The bigger issue that is avoided in this discussion is the overall increase in the number of road construction projects that are occurring simultaneously across the entire county. Every major thoroughfare, from Ramsey Street, to Owen Drive, to Hope Mills Road has some type of long-term road construction going on at this time. This began in the late half of last fiscal year. What is apparent to me is that the big push for new projects fell in line with end-of-year expenditure of funds and was poorly planned.  I have an 11-mile commute to work from home and it now takes me just shy of an hour of one-way travel each day to make this trip due to commuter congestion and rerouting caused by the work zones that are peppered about our region.

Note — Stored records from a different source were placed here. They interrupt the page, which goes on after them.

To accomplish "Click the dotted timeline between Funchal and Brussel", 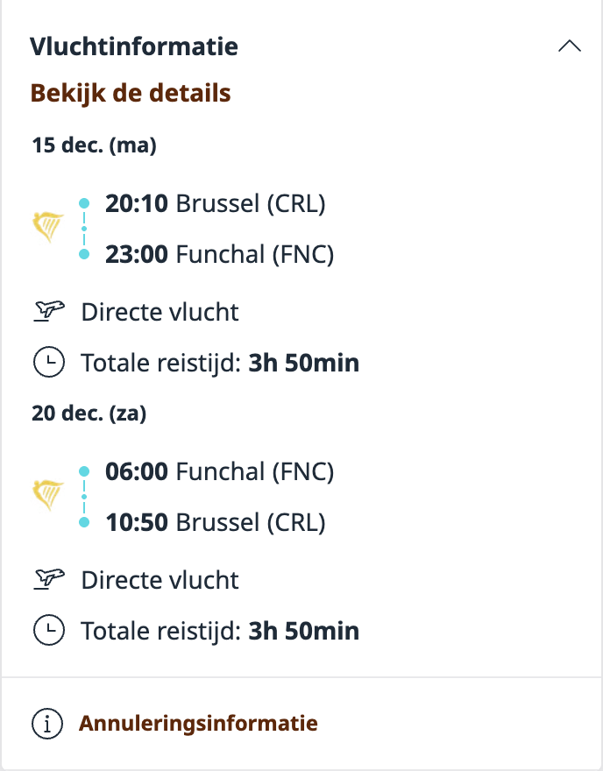I will point(84,496).
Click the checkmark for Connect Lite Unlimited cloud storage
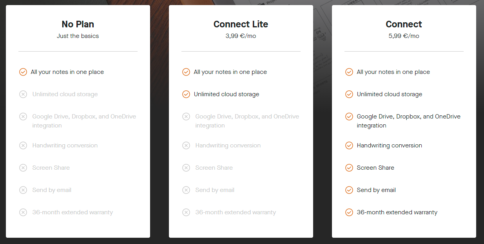 pos(186,94)
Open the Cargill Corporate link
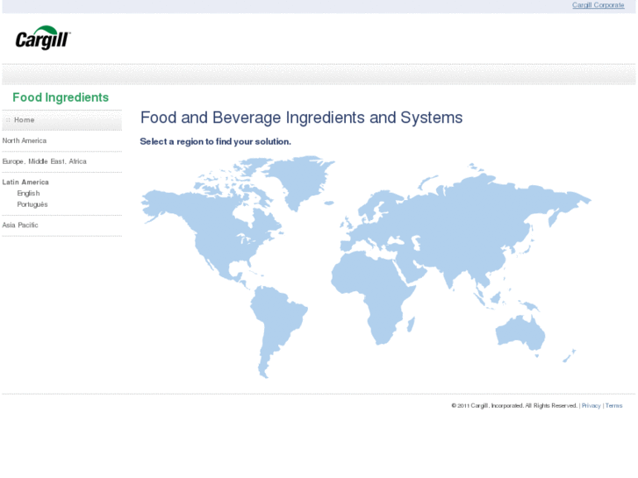This screenshot has width=638, height=478. pyautogui.click(x=598, y=5)
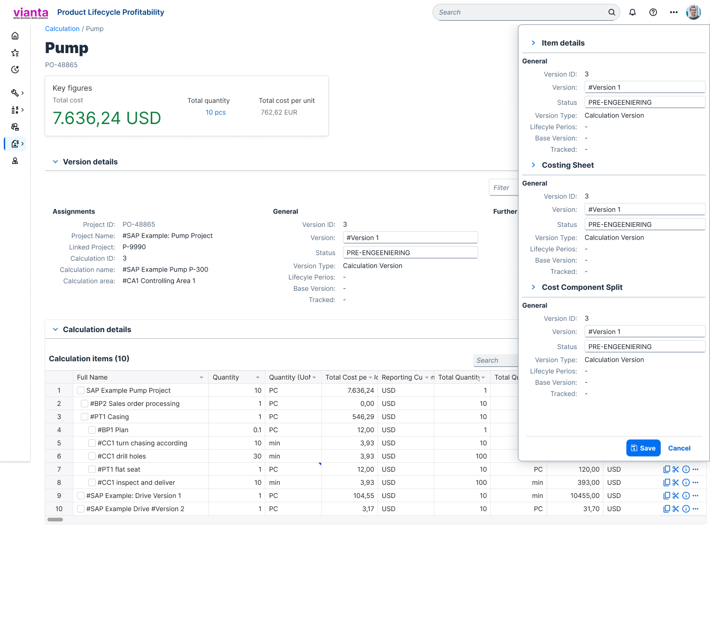This screenshot has height=622, width=710.
Task: Copy the row 7 calculation item
Action: (666, 469)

I think we both agree that the road construction zones are a big “miss” for our community. But our leaders and decision makers for these projects need to design more responsible plans in the future to ensure that our citizens can efficiently, and safely, reach their destinations. The contractors and law enforcement are just doing their job. It’s not their fault and they aren’t to blame for this problem.

Thank you, Rebecca – Hope Mills, NC Citizen/ Workday Commuter to North Fayetteville


04LetterstoEditorDear Editor:

I am writing this letter in response to the Publisher’s Pen, dated Oct. 3. After reading this particular article for the fifth time, it is disturbing how anyone can demoralize the reason why Colin Kaepernick started to take a knee. To state that it is disrespectful to the veterans, military service members, and the United States, it just absurd given the fact that there are several service members of different nationalities that continue to be disrespected by racial slurs, injustice, and inequality. All this article did was just ignore the fact that it continues to happen, and deflect the real issues that are going on in America. The NFL is not an issue in my book. As an African American female veteran, I have experience this social injustice in the military and after I got out.

Since we are on the subject of Donald Trump, NFL, the American Flag, and the National Anthem, there is no one that is discussing why the American Flag was laying on the ground at one of the NFL games (https://pbs.twimg.com/media/DLOi2E7W0AI4Am0.jpg). From the opinion of someone that has served, this is the upmost disrespect that the service members and veterans that have served or continue to serve to protect this great nation. When politics started to play a part in regards to the NFL, they created the upmost distraction, and an abundance of people are falling for it. At the end of the day, this article is just an opinion and it doesn’t represent the reason why I served in the military.